-------- Extracto de página --------

Vico es, ante todo, un bar de vinos, pero cuenta además con una cocina comandada por el chef Julián del Pino, que aporta pequeños platos presentados en raciones pensadas para acompañar (y no eclipsar) esa bebida. Las mesas altas ubicadas en el centro del salón permiten hacer una pausa en la recorrida por los dispensers, o incluso disfrutar de una cena más formal.

Demanda espontánea
    "Cuando empezamos a proyectar Vico pensábamos en proponer flights [conjuntos de vinos temáticos], porque creíamos que eso era lo que iban a venir a buscar -recuerda Colina, que desarrolló Vico en conjunto con sus socios Gabriela Vinacur, Carlo Contini y Fernando Preocupez-. Pero luego nos dimos cuenta de que la gente viene a otra cosa; que le gusta pararse, recorrer el salón, ver las etiquetas de los vinos y elegir aquello que no conoce. Es algo muy lúdico".
     La oferta de estilos, variedades y bodegas es enorme, pero Colina y Vinacur coinciden en que la posibilidad de experimentar que ofrece el sistema de dispensers con distintas medidas de copa hace que el patrón de consumo no sea el convencional en un restaurante o en una vinoteca. "Vemos que hay mucho consumo de blancos, de merlot, de pinot noir y de cabernet franc, y que incluso es muy alto el recambio de botellas de muy alta gama, como Cheval des Andes o Enzo Bianchi, vinos caros pero que al tomarse en medida degustación son muy accesibles", explican.
     Un breve paso por el salón permite identificar dentro del público a fanáticos del vino, de esos que esperan (y logran) descubrir dentro de la oferta de etiquetas rarezas o vinos de autor difíciles de hallar. Pero el público mayoritario, asegura Colina, está integrado por personas que se acercan simplemente a disfrutar. "La idea de Vico es acercar el vino a la gente, que el self-service permita elegir y disfrutar del vino en forma descontracturada", explica.

--------

Consigna: Según el texto sobre Vico, ¿por qué es muy alto el recambio de botellas de muy alta gama como Cheval des Andes o Enzo Bianchi? Responde en una o dos oraciones.

-------- Material proporcionado --------

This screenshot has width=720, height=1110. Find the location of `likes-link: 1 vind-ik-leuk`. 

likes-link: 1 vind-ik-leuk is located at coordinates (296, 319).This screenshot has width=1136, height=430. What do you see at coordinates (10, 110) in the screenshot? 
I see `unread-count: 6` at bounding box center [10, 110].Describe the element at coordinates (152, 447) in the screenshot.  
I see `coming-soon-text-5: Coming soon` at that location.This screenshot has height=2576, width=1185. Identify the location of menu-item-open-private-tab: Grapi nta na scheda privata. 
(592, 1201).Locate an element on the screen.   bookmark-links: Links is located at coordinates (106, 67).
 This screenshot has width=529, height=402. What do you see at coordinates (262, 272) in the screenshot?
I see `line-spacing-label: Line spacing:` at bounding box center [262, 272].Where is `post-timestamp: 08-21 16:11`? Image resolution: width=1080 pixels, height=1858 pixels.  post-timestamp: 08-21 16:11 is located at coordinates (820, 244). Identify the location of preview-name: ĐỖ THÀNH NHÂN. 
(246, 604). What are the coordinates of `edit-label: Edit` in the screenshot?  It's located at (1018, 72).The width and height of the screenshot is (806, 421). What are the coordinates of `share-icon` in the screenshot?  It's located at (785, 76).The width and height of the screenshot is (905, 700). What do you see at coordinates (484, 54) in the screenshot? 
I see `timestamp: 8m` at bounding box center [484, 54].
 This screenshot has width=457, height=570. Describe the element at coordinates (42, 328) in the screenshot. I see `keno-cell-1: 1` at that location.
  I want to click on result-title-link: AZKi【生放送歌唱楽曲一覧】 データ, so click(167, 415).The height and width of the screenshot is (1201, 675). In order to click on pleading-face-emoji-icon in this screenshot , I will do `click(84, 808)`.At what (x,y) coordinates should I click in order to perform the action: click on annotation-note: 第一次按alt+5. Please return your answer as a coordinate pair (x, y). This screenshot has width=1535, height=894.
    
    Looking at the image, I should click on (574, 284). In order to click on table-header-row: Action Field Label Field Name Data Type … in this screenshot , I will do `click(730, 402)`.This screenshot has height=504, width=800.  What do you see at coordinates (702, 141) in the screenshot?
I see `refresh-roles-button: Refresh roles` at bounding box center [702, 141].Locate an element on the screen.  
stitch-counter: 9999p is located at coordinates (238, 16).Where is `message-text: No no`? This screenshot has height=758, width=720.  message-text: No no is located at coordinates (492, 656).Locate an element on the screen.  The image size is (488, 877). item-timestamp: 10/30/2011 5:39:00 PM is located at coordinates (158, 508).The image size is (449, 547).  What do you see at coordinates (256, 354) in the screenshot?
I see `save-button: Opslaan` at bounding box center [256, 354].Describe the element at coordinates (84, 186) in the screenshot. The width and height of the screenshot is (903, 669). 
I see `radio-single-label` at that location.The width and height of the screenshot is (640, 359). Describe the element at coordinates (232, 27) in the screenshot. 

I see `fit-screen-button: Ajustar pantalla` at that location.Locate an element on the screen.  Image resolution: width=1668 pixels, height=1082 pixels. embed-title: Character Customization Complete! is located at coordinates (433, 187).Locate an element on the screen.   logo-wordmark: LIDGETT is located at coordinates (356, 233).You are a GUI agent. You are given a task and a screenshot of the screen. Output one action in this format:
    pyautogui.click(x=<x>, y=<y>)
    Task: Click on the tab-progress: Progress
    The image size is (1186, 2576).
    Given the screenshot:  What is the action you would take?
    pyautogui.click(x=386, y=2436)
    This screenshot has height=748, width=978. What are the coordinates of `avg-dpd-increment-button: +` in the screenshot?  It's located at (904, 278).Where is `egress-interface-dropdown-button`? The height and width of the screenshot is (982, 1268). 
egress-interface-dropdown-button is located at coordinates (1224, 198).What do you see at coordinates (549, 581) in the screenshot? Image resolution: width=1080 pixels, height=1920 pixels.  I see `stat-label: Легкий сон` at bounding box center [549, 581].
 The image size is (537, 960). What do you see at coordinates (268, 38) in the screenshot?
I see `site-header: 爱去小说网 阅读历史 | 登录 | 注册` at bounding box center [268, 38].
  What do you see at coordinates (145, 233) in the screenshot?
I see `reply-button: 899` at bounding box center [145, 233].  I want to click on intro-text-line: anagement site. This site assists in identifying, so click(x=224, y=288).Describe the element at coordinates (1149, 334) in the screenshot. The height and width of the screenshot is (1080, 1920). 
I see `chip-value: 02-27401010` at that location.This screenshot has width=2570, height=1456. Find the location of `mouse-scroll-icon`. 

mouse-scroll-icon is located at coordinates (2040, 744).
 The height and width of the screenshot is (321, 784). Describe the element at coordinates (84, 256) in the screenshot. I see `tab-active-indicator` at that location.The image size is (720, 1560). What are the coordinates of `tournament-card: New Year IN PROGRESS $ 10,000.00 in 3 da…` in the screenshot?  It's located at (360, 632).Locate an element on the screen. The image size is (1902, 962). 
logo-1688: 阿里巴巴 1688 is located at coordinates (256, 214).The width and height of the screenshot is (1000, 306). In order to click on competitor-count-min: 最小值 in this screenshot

--------

Resolución: Porque, aunque son vinos caros, al tomarse en medida degustación resultan muy accesibles.